El poder de la poesía

Por Mihaela Radulescu



Decía Foucault que las únicas fuerzas activas son el poder, el discurso y el cuerpo. La poesía las explora, juntas o por separado, desde la perspectiva del proyecto reflexivo del yo, como interrogación de los vínculos entre memoria y realidad. En Juegos, el discurso es el eje; desde su potencial latente surge una geografía mental, recorrida y reinventada. Es así como Elma Murrugarra trans-forma y con-forma su mundo, como en un viaje a la memoria, siguiendo un itinerario de signos. En el camino se reencuentra con sus propias inquietudes, sobre opciones, realidades, transformaciones y libertades, para seguir las cuatro partes del libro, que forman una especie de red en cuya trama resalta la concretez y la fragmentariedad de las imágenes. Incorpora personajes, exorciza palabras, emprende paseos intertextuales, desmaterializa y formaliza la experiencia en un “goteo extendido”, para usar una de las imágenes de su escritura, inspirada en la técnica de Pollock, pintor frenético, cultor de la expresión abstracta nutrida directamente de la energía de la subjetividad personal.

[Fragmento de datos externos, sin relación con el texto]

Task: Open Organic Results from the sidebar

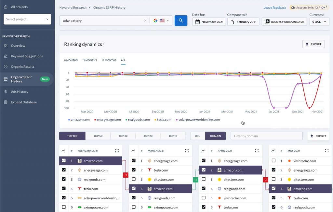Action: coord(23,66)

Paulatinamente, Juegos proyecta una forma de ver el mundo, seleccionando elementos y diseñando recorridos, segmentos de percepción en un mapa laberíntico y probablemente imposible. Es difícil ver los contornos de la geografía contenedora; el mundo guarda sus misterios abriendo y cerrando puertas, jugando con los espacios físicos de los poemas, con los silencios, con la presencia gráfica, con los ritmos. El tiempo se acelera y los nombres consignados sustantivizan la materia. Como objetos, las palabras se suceden veloces. El mundo se vuelve una conglomeración de signos, una combinación de experiencias almacenadas en elementos. El concepto de real por el contrario, se va diluyendo.

A inicios del siglo pasado, I. A. Richards decía que el arte es capaz de reconciliar aspectos conflictivos de la realidad, por lo cual sería un modo de garantizar la estabilidad y preservar el orden. Al final del mismo siglo, F. Savater afirmaba que el arte ha de asumir la liberación y regeneración del ser humano al deshacer la labor paralizante de los rituales violentos e inertes entre los que vivimos. Esto es, resquebrajar el orden y con él, “el mar congelado dentro de nosotros” del cual hablaba Kafka. Y justo a mitad de siglo, Dylan Thomas daba testimonio sobre su propia razón de escribir: “Leí una vez algo sobre un pastor que cuando le preguntaron porqué cumplía ciertos ritos, en círculos de hongos, relacionados con la luna, para proteger sus rebaños, él contestó: Sería un condenado tonto si no lo hiciera. Estos poemas con todas sus crudezas, sus dudas y confusiones están escritos por amor al Hombre y alabanza a Dios, y yo sería un condenado tonto si ello no fuera así.”

La poesía de Elma Murrugarra quiebra la realidad y la ordena a su manera, siendo principalmente el acto de una creación reivindicadora del poder de generar sentidos, almacenados en las formas y contenidos que integran el discurso poético. Es, desde cierto punto de vista, un autorretrato catártico y la teatralización de la propia individualidad; es, en ese sentido, un escenario de pasiones. Es también discurso metafórico de la realidad, cuya ambigüedad la interpretación difícilmente podría superar sobre todo por que su acción formante produce más que expresa. Por eso, al final, como diría R. Barthes, queda una sensación de enigma.

¿Podemos acercarnos a este escenario de pasiones para describirlo y eventualmente para indagar sobre sus razones de ser? ¿Hay que “descompirar” la escritura” y su proceso significante, que además sólo se realiza en el acto de lectura personalizado en extremo? Como lectora, tengan por seguro que lo hago, una y otra vez. Pero prefiero que lean Juegos, para que no pierdan el placer del descubrimiento, de la revelación instantánea o el intento –justificable– de llegar al centro de esta abolición y llegar al mundo real.